With older music fans having learned from those older than them, a whole generation of teenagers were left behind; creating an education gap and a bookend in US live music history. They were robbed of the subtle guiding hand of a million judgmental stares and belligerent concert goers showing them the ropes. This time, no “old heads” were around to demonstrate how to mosh safely, drink responsibly, and act in a way that allows all to enjoy themselves. The result is rude behavior that creates an unwelcoming environment not worthy of the almost holy feeling live shows provide.
Some may say the lack of generational guidance is not to blame, and they are correct, only because it is not solely to blame. Tik Tok has changed the way users view experiences in their lives and has distorted what concerts are at their root. By making the conversation around shows more into aesthetics rather than the enjoyment of music, Tik Tok users are consuming concerts as a product differently.
Rather than staying for the whole show, audience members wait until a band, even some of great notoriety, play their song famous on Tik Tok, and leave. Moments like this create massive walk-outs that are detrimental to the ambiance of a performance that venues work hard to create.
Fans saw this firsthand on Beach House’s tour this summer. When “Space Song”, Beach House’s mega hit off of their 2015 album Depression Cherry, concluded many audience members would walk out.

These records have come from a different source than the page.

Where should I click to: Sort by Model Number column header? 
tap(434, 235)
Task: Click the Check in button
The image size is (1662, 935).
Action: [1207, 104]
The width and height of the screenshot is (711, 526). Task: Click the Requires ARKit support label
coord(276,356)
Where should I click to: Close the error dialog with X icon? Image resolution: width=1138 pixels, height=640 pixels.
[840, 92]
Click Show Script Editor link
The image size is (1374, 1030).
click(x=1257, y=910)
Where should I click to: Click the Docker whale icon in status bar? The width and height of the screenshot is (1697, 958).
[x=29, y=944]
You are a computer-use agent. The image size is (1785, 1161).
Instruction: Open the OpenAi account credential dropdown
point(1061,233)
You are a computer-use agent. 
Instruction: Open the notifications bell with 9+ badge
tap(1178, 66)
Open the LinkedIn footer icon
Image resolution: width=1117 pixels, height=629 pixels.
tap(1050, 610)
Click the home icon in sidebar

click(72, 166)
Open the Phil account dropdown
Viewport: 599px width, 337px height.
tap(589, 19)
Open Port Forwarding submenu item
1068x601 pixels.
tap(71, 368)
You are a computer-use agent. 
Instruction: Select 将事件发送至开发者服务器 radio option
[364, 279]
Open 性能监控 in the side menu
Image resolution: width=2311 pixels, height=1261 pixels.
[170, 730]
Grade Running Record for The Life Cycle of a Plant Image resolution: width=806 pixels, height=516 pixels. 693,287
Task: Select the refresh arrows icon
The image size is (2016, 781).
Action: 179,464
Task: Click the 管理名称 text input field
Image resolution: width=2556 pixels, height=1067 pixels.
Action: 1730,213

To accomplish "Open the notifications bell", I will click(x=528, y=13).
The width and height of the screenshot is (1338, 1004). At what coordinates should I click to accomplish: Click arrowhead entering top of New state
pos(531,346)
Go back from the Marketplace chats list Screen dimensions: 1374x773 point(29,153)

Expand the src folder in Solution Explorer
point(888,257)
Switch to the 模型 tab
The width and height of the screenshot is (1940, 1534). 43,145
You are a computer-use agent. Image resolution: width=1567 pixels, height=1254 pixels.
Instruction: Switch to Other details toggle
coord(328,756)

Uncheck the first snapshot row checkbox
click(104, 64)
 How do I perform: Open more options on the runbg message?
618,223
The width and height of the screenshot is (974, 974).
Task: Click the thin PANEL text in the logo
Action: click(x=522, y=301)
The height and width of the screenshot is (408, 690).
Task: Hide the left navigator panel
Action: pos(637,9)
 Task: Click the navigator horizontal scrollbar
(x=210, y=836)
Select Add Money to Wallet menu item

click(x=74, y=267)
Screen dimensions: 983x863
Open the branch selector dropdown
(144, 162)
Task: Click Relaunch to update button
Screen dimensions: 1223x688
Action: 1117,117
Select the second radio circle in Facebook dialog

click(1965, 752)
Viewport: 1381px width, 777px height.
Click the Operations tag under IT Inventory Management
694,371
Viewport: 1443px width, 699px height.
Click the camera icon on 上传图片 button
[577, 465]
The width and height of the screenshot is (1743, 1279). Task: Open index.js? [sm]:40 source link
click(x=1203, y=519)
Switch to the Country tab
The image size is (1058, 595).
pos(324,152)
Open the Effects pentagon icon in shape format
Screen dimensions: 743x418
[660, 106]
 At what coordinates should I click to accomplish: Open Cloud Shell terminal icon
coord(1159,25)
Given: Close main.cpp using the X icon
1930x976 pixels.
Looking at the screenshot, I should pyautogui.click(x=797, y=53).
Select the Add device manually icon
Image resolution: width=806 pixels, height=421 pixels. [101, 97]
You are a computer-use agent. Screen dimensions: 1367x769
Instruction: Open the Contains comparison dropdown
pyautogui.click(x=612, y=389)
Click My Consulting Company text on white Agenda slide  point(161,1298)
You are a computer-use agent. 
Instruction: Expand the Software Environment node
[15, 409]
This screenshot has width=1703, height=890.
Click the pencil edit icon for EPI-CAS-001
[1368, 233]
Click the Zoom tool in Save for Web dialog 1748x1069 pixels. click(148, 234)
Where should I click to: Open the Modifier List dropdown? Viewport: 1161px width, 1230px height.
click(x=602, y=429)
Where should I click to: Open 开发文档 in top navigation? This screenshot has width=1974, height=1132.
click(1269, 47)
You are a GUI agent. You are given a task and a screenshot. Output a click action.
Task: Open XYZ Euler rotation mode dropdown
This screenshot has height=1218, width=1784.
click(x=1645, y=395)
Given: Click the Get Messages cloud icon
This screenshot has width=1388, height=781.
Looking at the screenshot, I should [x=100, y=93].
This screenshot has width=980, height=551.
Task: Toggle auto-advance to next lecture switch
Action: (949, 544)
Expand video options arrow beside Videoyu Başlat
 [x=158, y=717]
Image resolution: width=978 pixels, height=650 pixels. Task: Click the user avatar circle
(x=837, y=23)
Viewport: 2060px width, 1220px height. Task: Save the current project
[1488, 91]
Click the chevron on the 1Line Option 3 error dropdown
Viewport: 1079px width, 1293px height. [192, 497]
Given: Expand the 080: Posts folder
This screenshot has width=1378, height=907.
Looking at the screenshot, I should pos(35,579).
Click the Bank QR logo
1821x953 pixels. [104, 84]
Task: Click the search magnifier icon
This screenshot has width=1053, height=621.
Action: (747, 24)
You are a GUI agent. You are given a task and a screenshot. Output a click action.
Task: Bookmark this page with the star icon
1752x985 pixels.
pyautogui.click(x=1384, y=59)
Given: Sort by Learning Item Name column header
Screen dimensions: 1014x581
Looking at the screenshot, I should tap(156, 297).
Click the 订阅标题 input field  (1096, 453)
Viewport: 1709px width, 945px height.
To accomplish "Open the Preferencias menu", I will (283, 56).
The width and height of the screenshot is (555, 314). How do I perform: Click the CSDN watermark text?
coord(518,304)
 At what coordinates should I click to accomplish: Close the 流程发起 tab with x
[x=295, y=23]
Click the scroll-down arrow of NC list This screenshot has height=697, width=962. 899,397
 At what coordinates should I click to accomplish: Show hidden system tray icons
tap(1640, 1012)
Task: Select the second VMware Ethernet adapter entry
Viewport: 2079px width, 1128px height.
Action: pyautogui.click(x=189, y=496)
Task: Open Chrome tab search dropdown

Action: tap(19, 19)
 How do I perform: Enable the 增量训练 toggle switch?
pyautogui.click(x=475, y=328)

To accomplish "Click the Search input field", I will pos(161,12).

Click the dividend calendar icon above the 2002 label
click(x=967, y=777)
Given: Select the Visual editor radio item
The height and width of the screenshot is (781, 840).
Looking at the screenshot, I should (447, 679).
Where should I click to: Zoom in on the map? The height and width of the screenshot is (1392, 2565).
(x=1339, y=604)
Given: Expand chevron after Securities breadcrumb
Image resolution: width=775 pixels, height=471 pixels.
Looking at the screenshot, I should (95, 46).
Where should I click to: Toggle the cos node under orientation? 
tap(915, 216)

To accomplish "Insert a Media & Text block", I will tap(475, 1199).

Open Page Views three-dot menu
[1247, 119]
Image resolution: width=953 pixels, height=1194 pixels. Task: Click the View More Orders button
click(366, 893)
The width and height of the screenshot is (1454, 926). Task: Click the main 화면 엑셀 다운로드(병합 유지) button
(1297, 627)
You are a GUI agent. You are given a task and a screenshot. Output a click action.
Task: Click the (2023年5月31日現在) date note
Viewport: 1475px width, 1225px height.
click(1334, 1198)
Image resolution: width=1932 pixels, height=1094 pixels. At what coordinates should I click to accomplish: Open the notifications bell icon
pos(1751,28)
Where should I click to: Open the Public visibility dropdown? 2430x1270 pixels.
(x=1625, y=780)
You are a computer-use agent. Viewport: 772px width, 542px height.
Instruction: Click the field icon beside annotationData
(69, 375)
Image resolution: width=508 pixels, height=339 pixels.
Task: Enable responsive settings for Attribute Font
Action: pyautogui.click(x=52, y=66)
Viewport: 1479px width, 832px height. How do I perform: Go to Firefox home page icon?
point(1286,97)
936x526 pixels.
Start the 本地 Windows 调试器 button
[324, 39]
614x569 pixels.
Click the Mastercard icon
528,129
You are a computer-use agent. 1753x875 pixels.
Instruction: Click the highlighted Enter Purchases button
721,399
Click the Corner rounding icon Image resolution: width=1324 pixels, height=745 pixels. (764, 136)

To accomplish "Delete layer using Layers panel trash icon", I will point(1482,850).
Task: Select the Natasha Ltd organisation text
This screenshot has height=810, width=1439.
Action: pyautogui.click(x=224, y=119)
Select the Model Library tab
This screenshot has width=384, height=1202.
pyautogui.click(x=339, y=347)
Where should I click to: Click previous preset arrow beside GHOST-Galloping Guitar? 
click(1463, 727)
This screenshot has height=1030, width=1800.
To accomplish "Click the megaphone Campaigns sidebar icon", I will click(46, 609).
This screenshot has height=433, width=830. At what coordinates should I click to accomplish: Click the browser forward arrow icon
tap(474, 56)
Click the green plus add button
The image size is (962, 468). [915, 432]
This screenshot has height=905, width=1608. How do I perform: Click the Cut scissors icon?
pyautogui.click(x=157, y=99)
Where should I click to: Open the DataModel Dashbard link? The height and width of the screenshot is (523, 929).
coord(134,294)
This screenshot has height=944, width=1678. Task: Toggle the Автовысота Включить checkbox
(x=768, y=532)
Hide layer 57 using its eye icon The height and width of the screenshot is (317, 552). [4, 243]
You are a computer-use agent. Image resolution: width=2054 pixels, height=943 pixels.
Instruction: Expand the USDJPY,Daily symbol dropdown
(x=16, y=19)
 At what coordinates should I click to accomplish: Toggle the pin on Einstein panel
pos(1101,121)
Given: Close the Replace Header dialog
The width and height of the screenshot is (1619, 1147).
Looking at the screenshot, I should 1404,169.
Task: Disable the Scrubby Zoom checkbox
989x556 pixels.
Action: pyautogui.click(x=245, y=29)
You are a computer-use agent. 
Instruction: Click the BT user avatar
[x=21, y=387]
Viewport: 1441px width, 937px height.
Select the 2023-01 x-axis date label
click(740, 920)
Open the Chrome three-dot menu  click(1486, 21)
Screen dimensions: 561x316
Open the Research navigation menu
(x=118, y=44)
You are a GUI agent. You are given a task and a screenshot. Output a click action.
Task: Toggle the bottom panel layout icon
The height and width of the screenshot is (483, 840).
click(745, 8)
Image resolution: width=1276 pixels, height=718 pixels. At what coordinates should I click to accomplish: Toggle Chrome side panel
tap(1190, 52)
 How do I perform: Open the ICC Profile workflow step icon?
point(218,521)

Atmosphere ruining behavior has encroached into all aspects of concerts. During an October show, fans threw objects on stage eventually causing Steve Lacy to smash an audience member’s camera before having to walk off to recompose.
As if putting the safety of the performers in jeopardy was not enough, audiences gut the meaning from opening acts by sitting down on grody venue floors and bark over opening acts. The matter became so apparent that lead vocalist for Big Thief, Adrianne Lanker, made a rare public address on Instagram, asking for people to be more respectful to openers.
Fingers are pointed in all directions to wildly claim whose responsibility it is to fix this dire situation. Is the onus on the venue? The artists? Should we just tell those rascal teens to grow up? The truth is the responsibility falls on all who claim to be a part of the “experience creator” team.
Venues and promoters should get with the program and understand that because concerts are being consumed differently, we should carry them out differently too. Concerts and live music are part of a creative field where outside the box thinking is rewarded and situations like this present a plethora of new opportunities. Unique problems offer an opportunity for unique and creative solutions, yielding fresh and innovative results, especially in the world of performance. Solutions that could entice the attention of new concert goers and could even yield higher profits, with potential for pioneering a new generation of concert culture.
These shows are being played in massive venues with full time staff and individuals whose passion it is to enhance the experience of the concert goer. If the culture is taking such a massive dive then it is up to the creatives behind the audience experience to change it.
Those days feel far off from the way concerts are being played today, but if complaints from artists and fans keep up, someone will surely listen.